The judge told Murdoch: "You have been found guilty by a jury of the crime of murder. There is only one judgment that is practised by the law in the Northern Territory and that is imprisonment for life."

Murdoch's lawyer Grant Algie told the court he had been instructed to appeal.

The jury in Darwin was not given details of Murdoch's police record.

Although it was revealed during the trial that he was a drug smuggler, he was also a gun-obsessed thug who repeatedly claimed the police framed him for violence and sex offences.
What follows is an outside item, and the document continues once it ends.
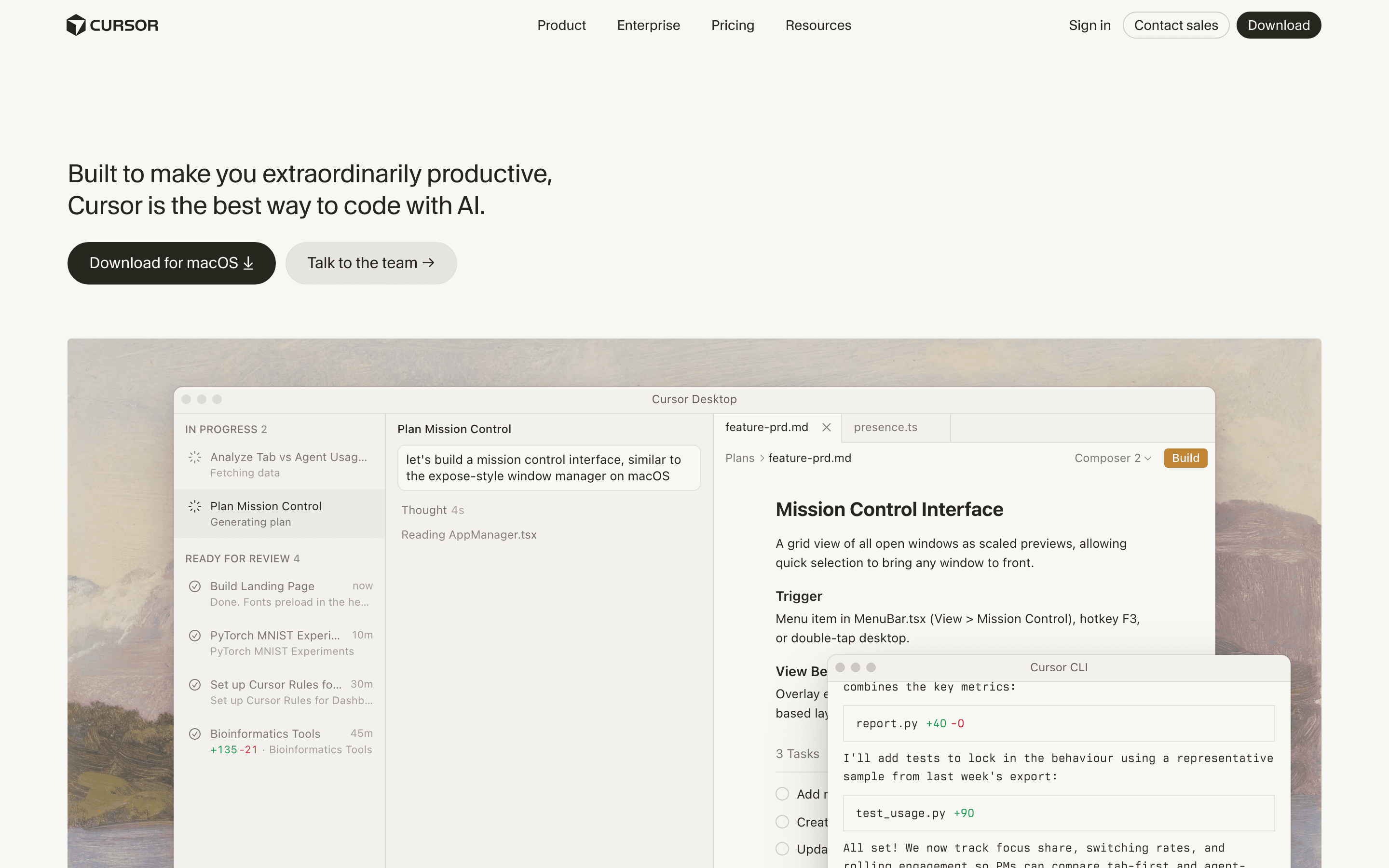Click the mission control prompt input field
This screenshot has height=868, width=1389.
(x=548, y=467)
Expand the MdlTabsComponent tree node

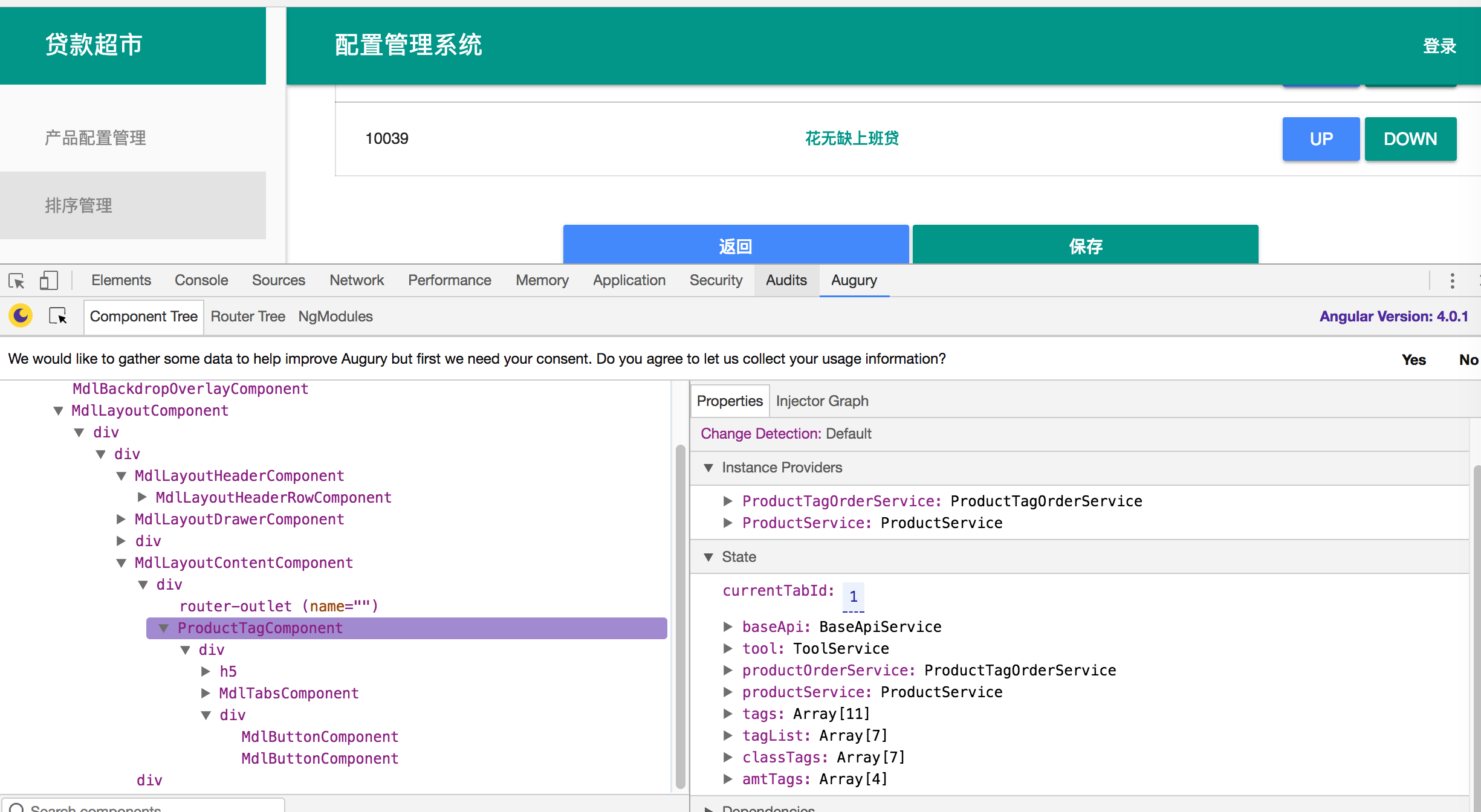(206, 693)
He was also obsessed with the Falconio case.

Murdoch was arrested for Mr Falconio's murder by police investigating the rape of a 12-year-old girl - a crime Murdoch was cleared of two years ago.

In November 2003, he was found not guilty of charges of rape, false imprisonment and assault following the case, which had several similarities to Mr Falconio's murder.

Prosecutors had alleged that Murdoch raped a 12-year-old girl before abducting her and her mother "for insurance" while in a state of drug-fuelled paranoia that police were framing him in the Falconio case.

During the 25-hour ordeal at Swan Reach, in Riverland, South Australia, in August 2002 Murdoch allegedly denied killing Mr Falconio, but admitted having one of his T-shirts, the South Australia District Court heard in October 2003.

The court heard Murdoch told the mother and daughter, who thought they were Murdoch's friends, that he was "on the run" because the police had framed him.

Two years later, the jury trying Murdoch for murder heard he had put black cable ties around Miss Lees's wrists and tried to put tape around her legs, but she kicked out and he was unable to tighten it.

Miss Lees also told the murder trial that her attacker was driving a white four-wheeled drive vehicle, similar to a Toyota Landcruiser, which had a dark-coloured canopy over its rear.

Two years earlier, the alleged rape victim, who was 13 when she gave evidence, said Murdoch had a white Landcruiser with a green canopy.

Miss Lees's attacker covered her head with a sack during the attack and tried to tape her mouth shut. The 13-year-old girl said she was blindfolded while her mouth was taped.

The jury in the rape trial also heard Murdoch spoke about Mr Falconio during the attack itself.

Officers who arrested Murdoch for the rape discovered a hoard of weapons inside his van, including a high-powered rifle, night vision goggles, almost 800 rounds of ammunition, a knife, a crossbow with 13 bolts, an electric cattle prod, chains and shackles similar to those used to bind the wrists of Miss Lees.

They also discovered two long-handled shovels, a jockey whip and five pairs of disposable gloves.

In a hidden compartment in a spare fuel tank in the rear of his vehicle, officers found an empty box for a 9mm semi-automatic Glock pistol and a fully-loaded .38 Beretta semi-automatic pistol was found in a holster within a backpack between the van's front seats.

The court heard he also vehemently resisted attempts to have his DNA analysed - tests which eventually linked him to Mr Falconio's murder and showed that he was 100 million times more likely to be the killer than anyone else.

He was arrested for the Falconio murder after the South Australia jury returned majority verdicts of not guilty on two charges of rape, two charges of false imprisonment, two counts of indecent assault and one of common assault in South Australia.

The South Australia jurors who acquitted Murdoch at the end of the two-week trial knew of the Falconio link at an early stage. They were told he knew he was a key suspect and that he thought he was being framed for his murder.

Murdoch had a violent past and had already served 21 months in jail for shooting at a group of Aborigines he claimed were harassing him.

He transported large amounts of cannabis across Australia on a commercial scale, often carrying a gun with him in a compartment within the driver's door of his vehicle for protection.

Described as meticulous, fastidious and obsessive in court, it was Murdoch's business to avoid the police and he regularly changed his appearance, shaving off his beard and moustache, as he went about his drugs business.